WHAT TO PRODUCE: Set down exactly the entries below, beginning at their first line and ending at the line with "doi.org/10.1016/j.phrp.2014.09.003 (179, 1245)".

DATA SHOWN:
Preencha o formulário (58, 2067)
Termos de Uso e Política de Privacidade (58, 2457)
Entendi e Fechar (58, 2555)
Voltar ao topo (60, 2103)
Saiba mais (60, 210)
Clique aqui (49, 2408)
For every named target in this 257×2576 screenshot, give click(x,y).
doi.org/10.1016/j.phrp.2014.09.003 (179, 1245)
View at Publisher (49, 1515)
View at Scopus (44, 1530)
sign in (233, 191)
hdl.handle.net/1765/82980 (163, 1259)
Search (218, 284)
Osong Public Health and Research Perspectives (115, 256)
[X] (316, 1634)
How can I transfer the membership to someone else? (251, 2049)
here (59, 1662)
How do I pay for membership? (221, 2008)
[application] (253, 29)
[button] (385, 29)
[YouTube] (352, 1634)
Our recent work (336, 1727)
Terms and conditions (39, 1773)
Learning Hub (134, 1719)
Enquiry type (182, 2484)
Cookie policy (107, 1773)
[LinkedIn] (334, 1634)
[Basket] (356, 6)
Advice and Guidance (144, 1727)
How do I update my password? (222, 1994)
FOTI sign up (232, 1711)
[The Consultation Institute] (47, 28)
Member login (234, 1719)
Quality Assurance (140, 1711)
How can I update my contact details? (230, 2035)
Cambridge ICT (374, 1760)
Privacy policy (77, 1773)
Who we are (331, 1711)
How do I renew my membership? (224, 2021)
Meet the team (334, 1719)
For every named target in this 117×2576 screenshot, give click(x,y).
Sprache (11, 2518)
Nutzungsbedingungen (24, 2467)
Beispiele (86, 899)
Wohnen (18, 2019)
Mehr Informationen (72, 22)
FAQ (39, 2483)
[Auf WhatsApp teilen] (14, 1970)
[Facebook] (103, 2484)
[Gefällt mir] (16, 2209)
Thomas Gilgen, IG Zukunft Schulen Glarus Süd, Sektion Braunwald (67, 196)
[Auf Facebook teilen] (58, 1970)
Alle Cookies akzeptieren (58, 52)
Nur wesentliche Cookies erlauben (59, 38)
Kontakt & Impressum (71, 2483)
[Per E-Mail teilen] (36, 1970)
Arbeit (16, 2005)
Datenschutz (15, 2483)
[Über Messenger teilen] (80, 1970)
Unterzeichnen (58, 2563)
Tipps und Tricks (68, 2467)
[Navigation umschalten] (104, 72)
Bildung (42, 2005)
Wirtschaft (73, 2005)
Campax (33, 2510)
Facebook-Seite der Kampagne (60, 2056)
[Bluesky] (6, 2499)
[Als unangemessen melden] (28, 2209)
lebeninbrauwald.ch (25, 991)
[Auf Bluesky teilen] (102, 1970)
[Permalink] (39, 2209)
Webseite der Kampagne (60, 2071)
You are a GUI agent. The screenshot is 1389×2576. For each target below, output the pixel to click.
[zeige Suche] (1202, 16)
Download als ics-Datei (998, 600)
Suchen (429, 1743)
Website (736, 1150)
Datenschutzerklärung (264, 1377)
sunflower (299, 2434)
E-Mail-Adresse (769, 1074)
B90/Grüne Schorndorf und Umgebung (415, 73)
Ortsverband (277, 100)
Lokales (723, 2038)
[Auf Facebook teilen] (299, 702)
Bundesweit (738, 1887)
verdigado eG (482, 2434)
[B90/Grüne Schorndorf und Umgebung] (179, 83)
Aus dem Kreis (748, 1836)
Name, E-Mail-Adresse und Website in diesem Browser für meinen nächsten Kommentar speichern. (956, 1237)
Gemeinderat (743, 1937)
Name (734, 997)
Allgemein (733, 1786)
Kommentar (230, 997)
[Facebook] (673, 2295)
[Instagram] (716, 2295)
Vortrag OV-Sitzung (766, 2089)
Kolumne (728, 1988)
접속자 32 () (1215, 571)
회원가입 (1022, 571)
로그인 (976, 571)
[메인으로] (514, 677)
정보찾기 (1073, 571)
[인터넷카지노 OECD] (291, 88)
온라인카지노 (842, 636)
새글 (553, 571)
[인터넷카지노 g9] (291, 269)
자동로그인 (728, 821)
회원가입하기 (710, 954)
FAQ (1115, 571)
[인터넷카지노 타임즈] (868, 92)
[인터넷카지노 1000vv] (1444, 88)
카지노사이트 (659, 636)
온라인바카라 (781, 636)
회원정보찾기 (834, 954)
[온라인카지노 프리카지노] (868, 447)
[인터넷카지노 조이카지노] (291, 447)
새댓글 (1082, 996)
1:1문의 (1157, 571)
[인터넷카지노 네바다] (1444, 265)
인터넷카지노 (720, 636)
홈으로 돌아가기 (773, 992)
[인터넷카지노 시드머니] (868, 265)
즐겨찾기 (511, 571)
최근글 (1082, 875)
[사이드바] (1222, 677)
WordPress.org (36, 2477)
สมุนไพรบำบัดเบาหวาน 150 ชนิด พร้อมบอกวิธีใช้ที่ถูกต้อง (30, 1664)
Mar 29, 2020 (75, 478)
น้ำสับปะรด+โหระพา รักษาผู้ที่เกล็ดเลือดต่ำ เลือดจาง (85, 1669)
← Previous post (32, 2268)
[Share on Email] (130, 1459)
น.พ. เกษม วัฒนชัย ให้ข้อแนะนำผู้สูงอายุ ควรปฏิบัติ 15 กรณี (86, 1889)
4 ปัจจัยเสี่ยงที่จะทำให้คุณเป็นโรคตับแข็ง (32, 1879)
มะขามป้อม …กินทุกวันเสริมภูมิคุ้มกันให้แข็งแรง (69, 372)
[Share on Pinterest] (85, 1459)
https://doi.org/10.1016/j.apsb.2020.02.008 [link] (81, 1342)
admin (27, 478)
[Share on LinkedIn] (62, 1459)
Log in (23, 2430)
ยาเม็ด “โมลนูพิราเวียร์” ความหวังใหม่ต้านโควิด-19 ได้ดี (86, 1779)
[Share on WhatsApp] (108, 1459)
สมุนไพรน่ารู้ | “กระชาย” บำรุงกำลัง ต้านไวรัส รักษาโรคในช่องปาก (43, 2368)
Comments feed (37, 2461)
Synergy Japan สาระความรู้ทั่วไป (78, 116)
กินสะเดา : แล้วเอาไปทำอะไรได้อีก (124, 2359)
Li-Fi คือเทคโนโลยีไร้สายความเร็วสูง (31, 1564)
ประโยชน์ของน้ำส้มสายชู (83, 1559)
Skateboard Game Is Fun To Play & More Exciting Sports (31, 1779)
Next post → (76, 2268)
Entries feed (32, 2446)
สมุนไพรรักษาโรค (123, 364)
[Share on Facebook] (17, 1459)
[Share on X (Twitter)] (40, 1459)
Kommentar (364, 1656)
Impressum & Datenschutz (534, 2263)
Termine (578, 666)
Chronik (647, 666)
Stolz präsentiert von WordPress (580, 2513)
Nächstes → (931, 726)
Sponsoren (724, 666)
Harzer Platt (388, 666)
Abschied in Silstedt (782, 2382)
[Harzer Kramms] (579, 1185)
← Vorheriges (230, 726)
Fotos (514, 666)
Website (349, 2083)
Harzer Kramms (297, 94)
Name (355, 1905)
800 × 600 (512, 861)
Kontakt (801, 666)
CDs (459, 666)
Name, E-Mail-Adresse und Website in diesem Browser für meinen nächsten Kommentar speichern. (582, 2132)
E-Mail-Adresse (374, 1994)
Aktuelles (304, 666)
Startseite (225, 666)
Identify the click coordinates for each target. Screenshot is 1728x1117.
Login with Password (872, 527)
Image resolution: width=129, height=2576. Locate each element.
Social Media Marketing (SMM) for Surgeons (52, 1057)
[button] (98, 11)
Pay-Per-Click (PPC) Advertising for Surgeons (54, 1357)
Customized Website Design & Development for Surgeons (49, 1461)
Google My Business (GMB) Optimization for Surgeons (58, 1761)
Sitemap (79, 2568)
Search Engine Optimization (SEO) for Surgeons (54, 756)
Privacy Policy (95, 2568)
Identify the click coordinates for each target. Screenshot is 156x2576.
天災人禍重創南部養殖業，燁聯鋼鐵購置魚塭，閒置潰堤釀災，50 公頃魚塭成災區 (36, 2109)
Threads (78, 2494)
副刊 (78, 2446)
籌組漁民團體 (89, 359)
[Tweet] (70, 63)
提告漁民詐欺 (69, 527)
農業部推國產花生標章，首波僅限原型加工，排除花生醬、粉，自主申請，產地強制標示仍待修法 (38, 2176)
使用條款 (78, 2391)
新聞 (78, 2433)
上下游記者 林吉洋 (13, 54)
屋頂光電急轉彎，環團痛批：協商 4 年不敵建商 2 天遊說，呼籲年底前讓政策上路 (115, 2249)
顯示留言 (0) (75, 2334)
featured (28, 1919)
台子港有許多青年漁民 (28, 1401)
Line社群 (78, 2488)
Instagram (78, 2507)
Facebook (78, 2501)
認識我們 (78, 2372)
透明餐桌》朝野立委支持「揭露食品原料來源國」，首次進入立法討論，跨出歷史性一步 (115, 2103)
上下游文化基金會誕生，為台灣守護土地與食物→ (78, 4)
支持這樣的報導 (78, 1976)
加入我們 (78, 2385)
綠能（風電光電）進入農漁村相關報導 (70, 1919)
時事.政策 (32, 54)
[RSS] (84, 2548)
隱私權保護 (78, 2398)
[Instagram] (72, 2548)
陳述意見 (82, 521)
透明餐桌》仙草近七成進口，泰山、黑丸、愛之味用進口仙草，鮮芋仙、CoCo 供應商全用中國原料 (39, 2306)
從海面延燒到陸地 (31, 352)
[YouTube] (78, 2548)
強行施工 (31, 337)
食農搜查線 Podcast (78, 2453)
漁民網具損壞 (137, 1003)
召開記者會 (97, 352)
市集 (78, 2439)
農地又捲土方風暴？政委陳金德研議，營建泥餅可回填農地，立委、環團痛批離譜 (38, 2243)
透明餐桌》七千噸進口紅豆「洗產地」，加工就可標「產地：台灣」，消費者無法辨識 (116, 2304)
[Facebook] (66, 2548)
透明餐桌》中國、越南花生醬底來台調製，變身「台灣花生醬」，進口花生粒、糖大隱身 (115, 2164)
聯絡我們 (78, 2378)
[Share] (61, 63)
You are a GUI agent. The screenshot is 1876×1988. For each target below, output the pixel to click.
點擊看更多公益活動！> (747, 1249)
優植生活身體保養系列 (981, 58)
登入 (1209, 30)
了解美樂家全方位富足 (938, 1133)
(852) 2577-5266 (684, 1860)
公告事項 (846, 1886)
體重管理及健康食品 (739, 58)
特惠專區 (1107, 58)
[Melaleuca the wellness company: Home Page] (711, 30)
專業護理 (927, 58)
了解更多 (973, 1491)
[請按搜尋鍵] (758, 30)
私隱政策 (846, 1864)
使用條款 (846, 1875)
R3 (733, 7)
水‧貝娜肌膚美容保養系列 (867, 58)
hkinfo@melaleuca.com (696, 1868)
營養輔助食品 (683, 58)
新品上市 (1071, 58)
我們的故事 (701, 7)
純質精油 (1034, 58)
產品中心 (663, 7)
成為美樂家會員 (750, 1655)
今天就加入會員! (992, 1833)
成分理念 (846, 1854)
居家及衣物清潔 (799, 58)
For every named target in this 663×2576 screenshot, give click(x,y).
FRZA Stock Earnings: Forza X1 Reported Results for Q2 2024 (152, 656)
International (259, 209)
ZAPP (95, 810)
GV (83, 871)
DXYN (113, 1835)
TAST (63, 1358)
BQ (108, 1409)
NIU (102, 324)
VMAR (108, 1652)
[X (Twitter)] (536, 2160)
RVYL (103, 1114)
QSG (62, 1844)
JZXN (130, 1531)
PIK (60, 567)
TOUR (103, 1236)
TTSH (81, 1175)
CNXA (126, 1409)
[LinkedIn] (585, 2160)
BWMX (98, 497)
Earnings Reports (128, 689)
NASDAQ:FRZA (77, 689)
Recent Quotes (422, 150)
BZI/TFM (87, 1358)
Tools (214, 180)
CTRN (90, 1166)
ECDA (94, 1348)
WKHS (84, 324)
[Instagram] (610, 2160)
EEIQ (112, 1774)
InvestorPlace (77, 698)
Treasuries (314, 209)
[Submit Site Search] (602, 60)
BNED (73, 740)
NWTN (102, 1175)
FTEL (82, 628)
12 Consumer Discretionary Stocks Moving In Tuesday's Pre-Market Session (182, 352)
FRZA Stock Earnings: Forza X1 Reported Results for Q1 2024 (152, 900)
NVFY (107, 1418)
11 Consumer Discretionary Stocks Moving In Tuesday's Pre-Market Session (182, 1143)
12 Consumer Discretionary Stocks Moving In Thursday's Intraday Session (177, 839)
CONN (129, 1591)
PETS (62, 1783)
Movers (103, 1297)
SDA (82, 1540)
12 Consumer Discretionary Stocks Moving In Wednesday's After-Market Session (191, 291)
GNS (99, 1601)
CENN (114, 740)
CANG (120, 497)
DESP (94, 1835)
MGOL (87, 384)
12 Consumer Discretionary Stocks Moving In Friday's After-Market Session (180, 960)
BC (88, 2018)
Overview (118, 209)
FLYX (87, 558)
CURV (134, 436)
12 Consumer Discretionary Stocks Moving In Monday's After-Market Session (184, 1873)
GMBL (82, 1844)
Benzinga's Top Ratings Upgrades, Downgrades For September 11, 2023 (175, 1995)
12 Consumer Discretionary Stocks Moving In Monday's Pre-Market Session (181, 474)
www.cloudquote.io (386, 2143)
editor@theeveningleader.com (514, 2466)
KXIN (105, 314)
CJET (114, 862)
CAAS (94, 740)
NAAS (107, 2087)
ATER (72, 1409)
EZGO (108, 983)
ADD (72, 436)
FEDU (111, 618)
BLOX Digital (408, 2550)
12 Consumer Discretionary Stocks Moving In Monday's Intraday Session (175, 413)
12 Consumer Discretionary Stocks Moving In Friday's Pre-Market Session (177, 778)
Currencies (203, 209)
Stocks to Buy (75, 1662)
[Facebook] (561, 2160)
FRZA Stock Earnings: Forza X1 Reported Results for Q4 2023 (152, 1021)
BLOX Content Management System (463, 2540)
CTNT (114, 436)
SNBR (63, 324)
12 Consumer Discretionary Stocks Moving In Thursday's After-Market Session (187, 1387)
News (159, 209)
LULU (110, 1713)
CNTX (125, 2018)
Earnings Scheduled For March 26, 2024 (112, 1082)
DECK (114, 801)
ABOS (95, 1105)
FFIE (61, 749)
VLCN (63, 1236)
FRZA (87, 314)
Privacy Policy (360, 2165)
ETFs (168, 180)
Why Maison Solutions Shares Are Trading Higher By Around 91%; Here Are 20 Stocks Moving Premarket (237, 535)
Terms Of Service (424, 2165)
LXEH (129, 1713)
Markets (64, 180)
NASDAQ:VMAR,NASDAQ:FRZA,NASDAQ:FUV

ANSWER FOR THE TASK:
Preencha o formulário (58, 2067)
Termos de Uso e Política de Privacidade (58, 2457)
Entendi e Fechar (58, 2555)
Voltar ao topo (60, 2103)
Saiba mais (60, 210)
Clique aqui (49, 2408)
For every named target in this 257×2576 screenshot, give click(x,y).
doi.org/10.1016/j.phrp.2014.09.003 (179, 1245)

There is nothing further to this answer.